= General Administration of Press and Publication =

Chinese government agency regulating publishing and media

General Administration of Press and Publication (GAPP; 中华人民共和国新闻出版总署 (Zhōnghuá Rénmín Gònghéguó Xīnwén Chūbǎn Zǒngshǔ)) is the administrative agency responsible for regulating and distributing news, print, and Internet publications in China. This included granting publication licenses for periodicals and books. GAPP has been under the direct control of the Central Propaganda Department of the Chinese Communist Party since 2018. The General Administration of Press and Publication was merged with the State Administration of Radio, Film, and Television to form the State Administration of Press, Publication, Radio, Film, and Television (国家新闻出版广播电影电视总局 (Guójiā Xīnwén Chūbǎn Guǎngbò Diànyǐng Diànshì Zǒngjú)).

==Administration==
The agency is administered by a few administrators.
- Director of the General Office
  - Sun Shoushan
- Director of the National Copyright Administration
  - Wang Ziqiang
- National Office of Crackdown on Pornographic and Illegal Publications
  - Li Baozhong

===Internal departmental structure===
The agency is organised into the following departments:

- General Office
- Book Publishing Management Department
- Newspaper and Magazine Publishing Department
- Department for the Management of Audio and Video Products and Electronic Publications
- Department for the Management of Publication Distribution
- Department for the Management of Printing Industry
- Personnel and Education Department
- External Cooperation Department
- Copyright Management Department

The agency is the parent authority of the National Copyright Administration (Chinese: 国家版权局) which is responsible for copyright affairs in China.

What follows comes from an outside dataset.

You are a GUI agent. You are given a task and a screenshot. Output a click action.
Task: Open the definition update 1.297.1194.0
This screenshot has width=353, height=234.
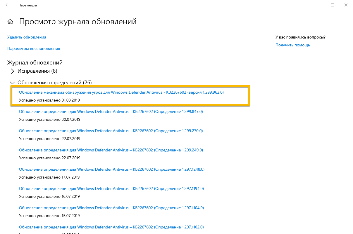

==Area of responsibilities==
The agency is in charge of regulating:

- New publishing houses – book, audio-visual, electronic publication, newspaper, and periodical offices
- General distribution offices – for publications (including books, newspapers, periodicals, audio and video products, and electronic publications
- Copyright agencies – audio and video production, electronic publication copying agencies and newspaper groups
- Agents – dealing with imported publications
- Foreign joint ventures in the news, print, and communications industry.